In Burundi, half of its almost nine million inhabitants depend on coffee, and it is still grown under the sun. “And with climate change, we have seen that with the droughts, production decreases,” explains Jumaine Hussein, World Bank consultant on natural resources management.
In 2013, Colombia produced more than 650 million kilos of coffee. Almost 40 percent of the total surface area is used for shade-coffee farming. The purpose of the visit of the African delegation was to learn first-hand about successful coffee-production experiences that respect the environment and help improve the landscape and the living conditions of its farmers.
“For us, it is very important to create awareness of the possibility of integrating economic, environmental, social, and cultural sustainability into coffee landscape management, and it is a good option for the development of rural areas in Colombia, as well as in Burundi, Rwanda, and Ethiopia,” said Issam Abousleiman, World Bank Country Manager for Colombia.

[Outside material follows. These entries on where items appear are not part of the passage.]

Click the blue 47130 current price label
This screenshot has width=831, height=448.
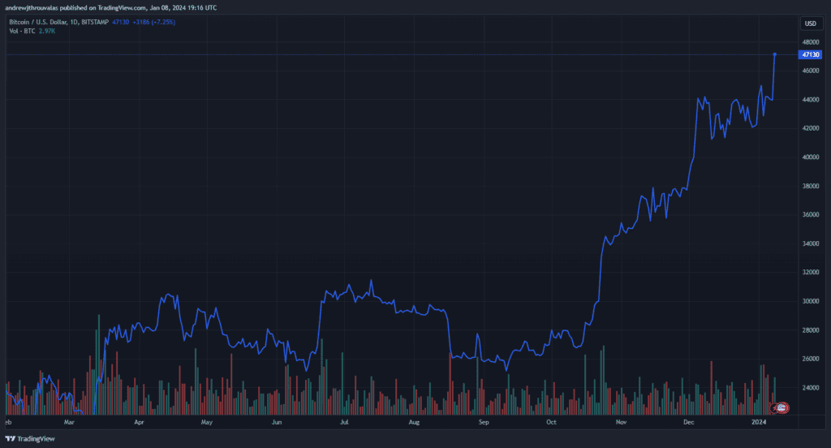pos(809,54)
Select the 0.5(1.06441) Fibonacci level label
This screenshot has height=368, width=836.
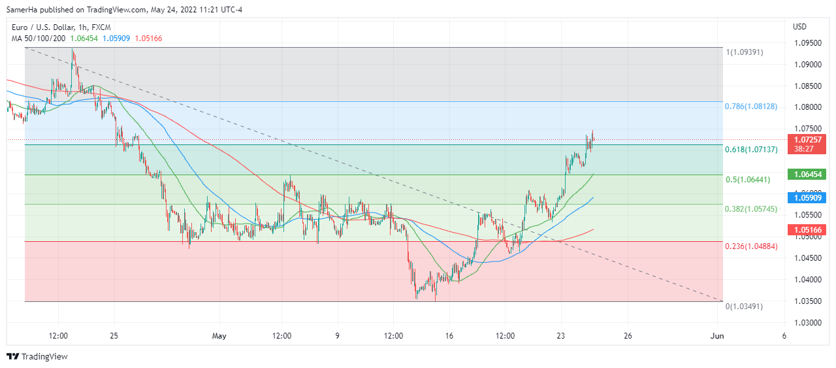(x=748, y=179)
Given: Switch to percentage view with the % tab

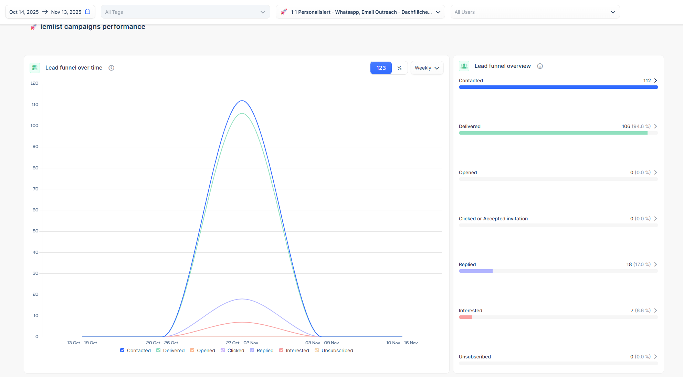Looking at the screenshot, I should click(x=399, y=67).
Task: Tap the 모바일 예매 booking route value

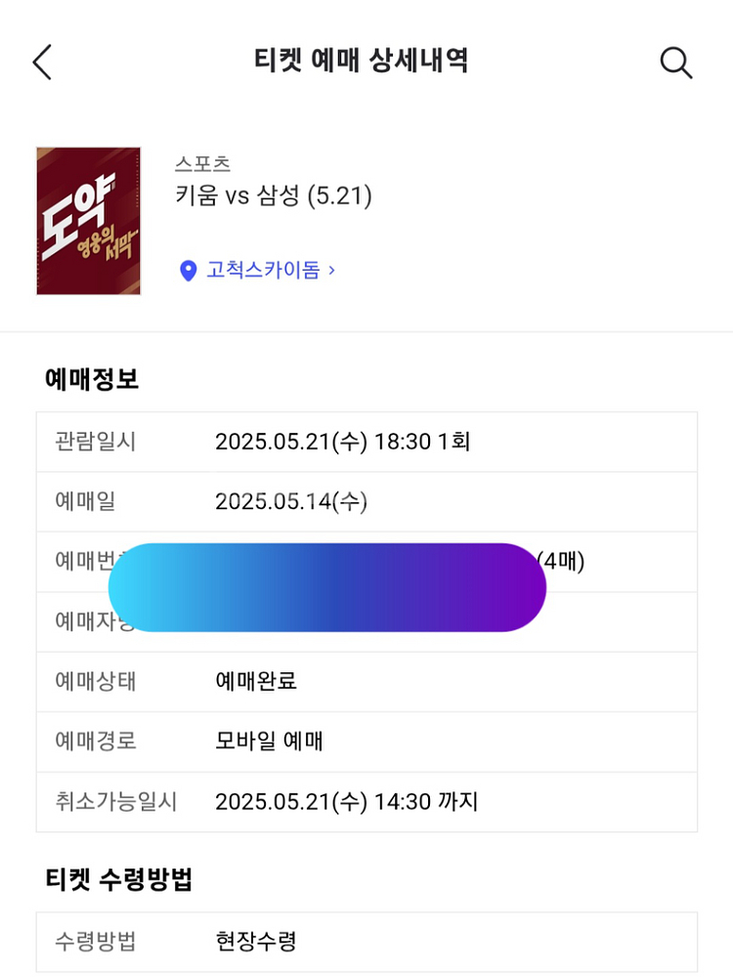Action: click(x=270, y=741)
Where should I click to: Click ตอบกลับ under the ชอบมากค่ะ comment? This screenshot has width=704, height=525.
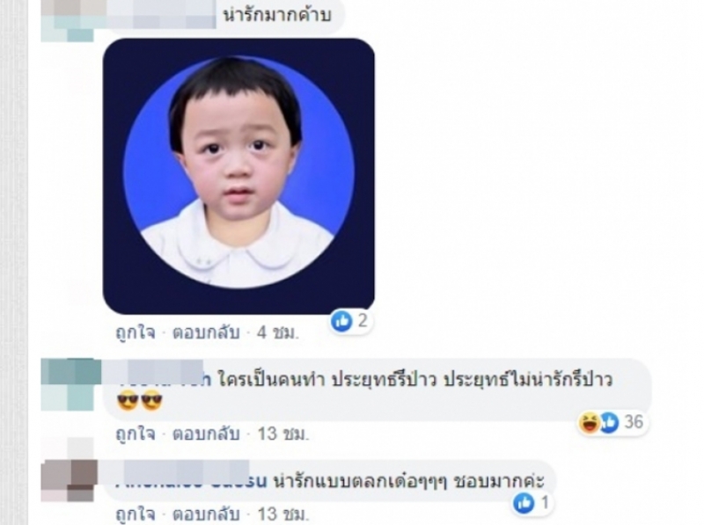[207, 514]
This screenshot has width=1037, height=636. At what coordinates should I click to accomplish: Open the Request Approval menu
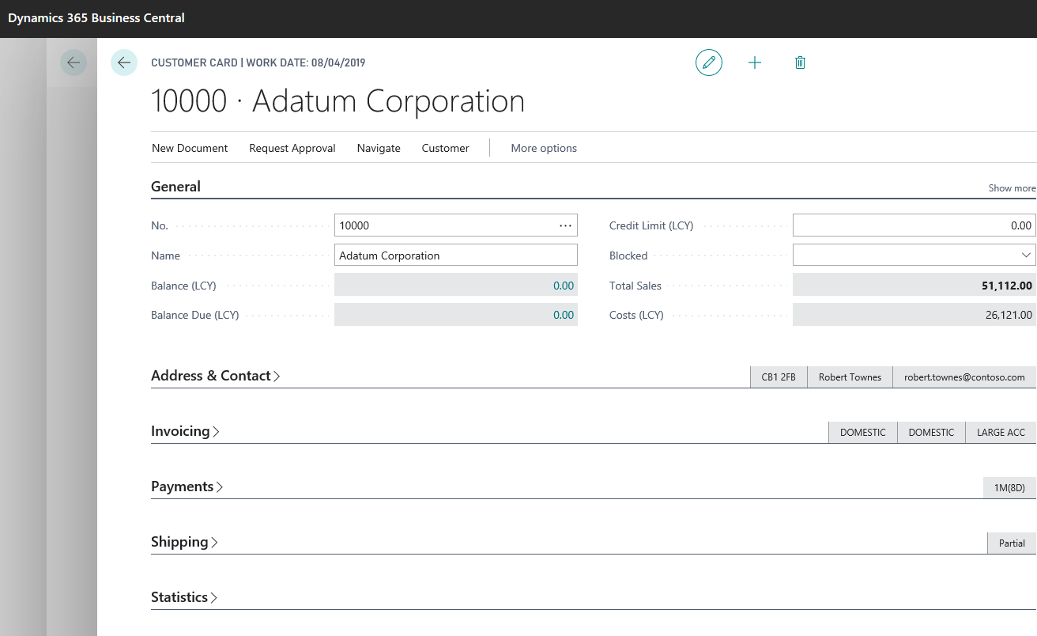point(292,148)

The visitors were also able to see how a biological corridor—trees that connect two forests to preserve the biodiversity of the region and other environmental services—is established and cared for. They also shared with several coffee farmers about how they organize themselves to create alliances with commercial partners that can guarantee markets for their products, in exchange for compliance in terms of volume and quality. Finally, they had the opportunity to learn about and experience ecotourism services on a coffee farm.
An effective system
“One of the most interesting things that I have seen in Colombia is the combination of crops, the association of banana and coffee. It is a system that works very well,” says Joseph Bigirimana of the Rwanda Agriculture Board, where half a million persons live off coffee—in many cases it is the only crop—and where banana production is well developed.
“The advantage (of having different crops) is that fewer pests attack the banana plant. The other trees help conserve the soil and the shade,” explains Ricardo Díaz, with his machete hanging from his waist. Ricardo’s farm is located near Pijao in the department of Quindío, where, in addition to coffee, he cultivates bananas, avocado, and precious woods such as walnut.
At the end of the visit, the visitors from the three African countries left with a lesson learned. “I am going to encourage the members of our association to grow other crops so that they have more benefits,” said Théopiste Nyiramahoro, President of the Coffee Cooperatives Union of Kirehe (UCOCAKI), in eastern Rwanda.
But, as in all exchanges, the Colombians also have the opportunity to learn from their African colleagues. So, it is very likely that in the near future a team of Colombian coffee farmers and experts lands on a landscape similar to this one, but on the African continent.